DOCUMENT EXCERPT =
Other countries are contributing, and there are some exceptions, for example, the British and the Canadians.
But by and large, our NATO allies are not stepping up to perform combat roles. And they are also imposing severe restrictions, caveats on the ability of their troops to participate. I think we're too quick to build up our troops, and that takes pressure off our NATO allies.
Need for clear benchmarks
JEFFREY BROWN: Senator Levin, what do you think about whether the American people are ready for some of the costs coming in and the benchmark questions that Senator Collins raised?
SEN. CARL LEVIN: Well, clearly, there need to be benchmarks. There have been general benchmarks. We had a significant number of troops in Afghanistan before the new administration came to office.
What the new administration has done is it has changed the strategy to be much more focused on al-Qaida, the people who attacked us, to be much more focused on a build-up of the Afghanistan national army, because that is an Army which is motivated to go after the Taliban and al-Qaida.

SUPPLIED DATA =
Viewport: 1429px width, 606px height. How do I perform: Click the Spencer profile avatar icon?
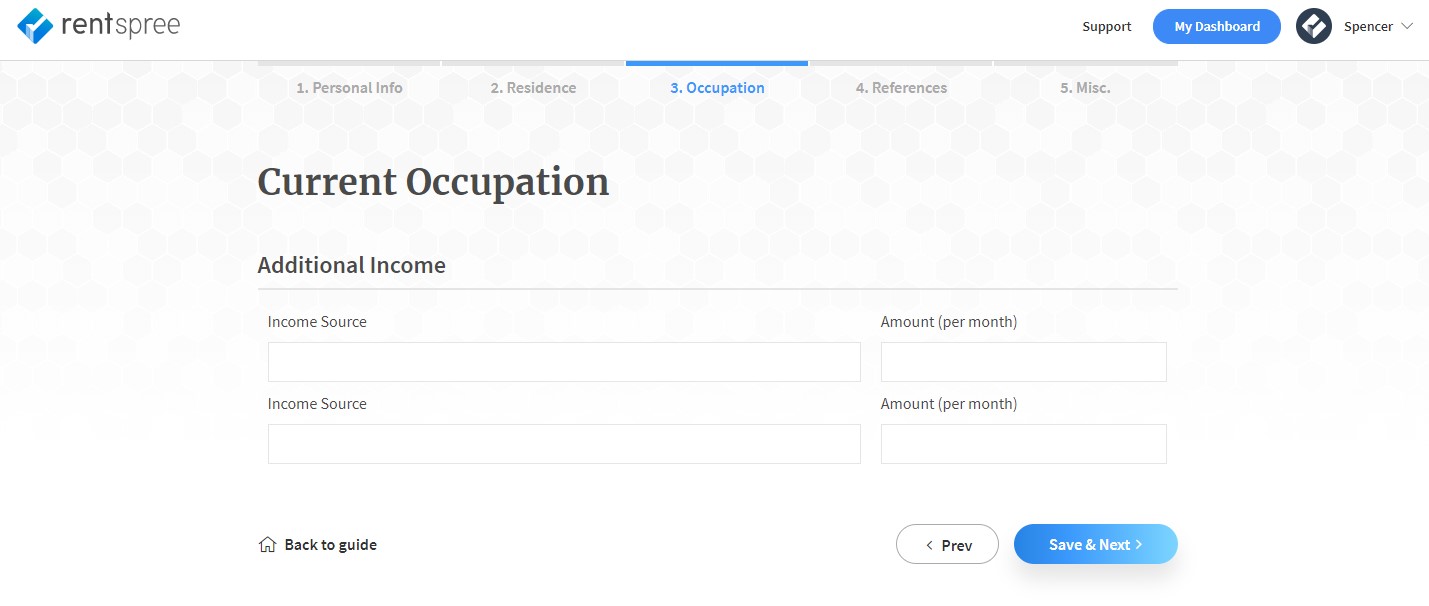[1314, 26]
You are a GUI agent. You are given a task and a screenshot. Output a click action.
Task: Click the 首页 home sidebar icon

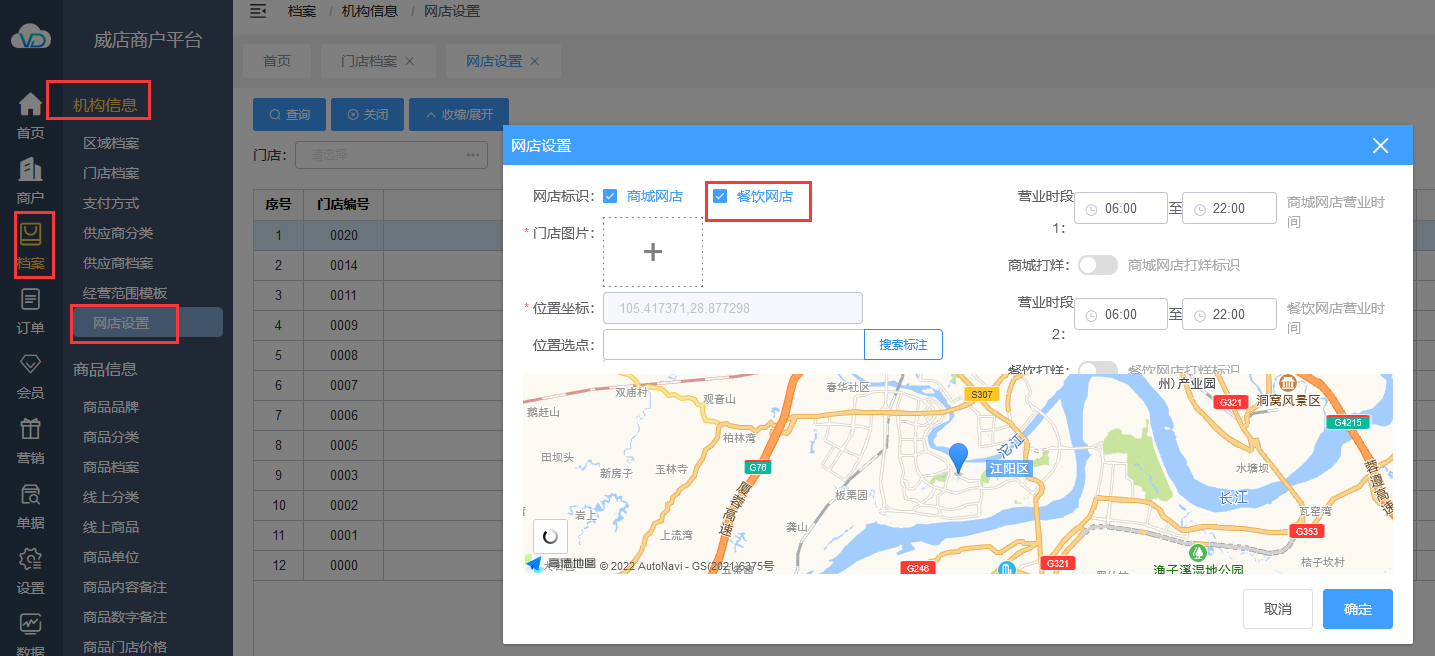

WHAT YOU SHOULD DO = Continue the transcript above about the war in Afghanistan, starting right after its last sentence.

TASK OUTPUT =
And so the strategy is much more focused, and that's the way it needs to be. The benchmarks, which Senator Collins very correctly talks about -- indeed, we all did -- are being refined now by an interagency group. But they have existed in a general sense when we started the Afghanistan effort.
Those benchmarks include trying to secure the areas outside of not just in the capital, but outside of the capital, and also involve the growth of the Afghanistan army. We need to see that grow much faster so that they can take responsibility for their own security.
And it also includes some important economic benchmarks. We have, for instance, in Afghanistan now what's called a national solidarity program. This is a wonderful program, which in thousands and thousands of villages, with very few dollars, is giving those villagers the opportunity to make decisions as to whether they want to use the few dollars that they're getting for a new water system or a new school. So we need to make economic progress, as well.
But I think, if we do nothing, if we just let this thing drift and not follow the recommendations of our commanders for more troops, that we're going to have greater losses than we would if we made these decisions and commitments now.
Finally, on NATO, I agree with Senator Collins. I believe, except for those few countries, that the NATO effort has been feeble. They've made commitments that they haven't kept. And we not only need benchmarks in terms of Afghanistan and Pakistan; we need NATO to adopt some benchmarks for carrying out their own commitments.
JEFFREY BROWN: Well, let me ask, Senator Collins, are you suggesting that we should not commit these troops until we have the benchmarks more in place?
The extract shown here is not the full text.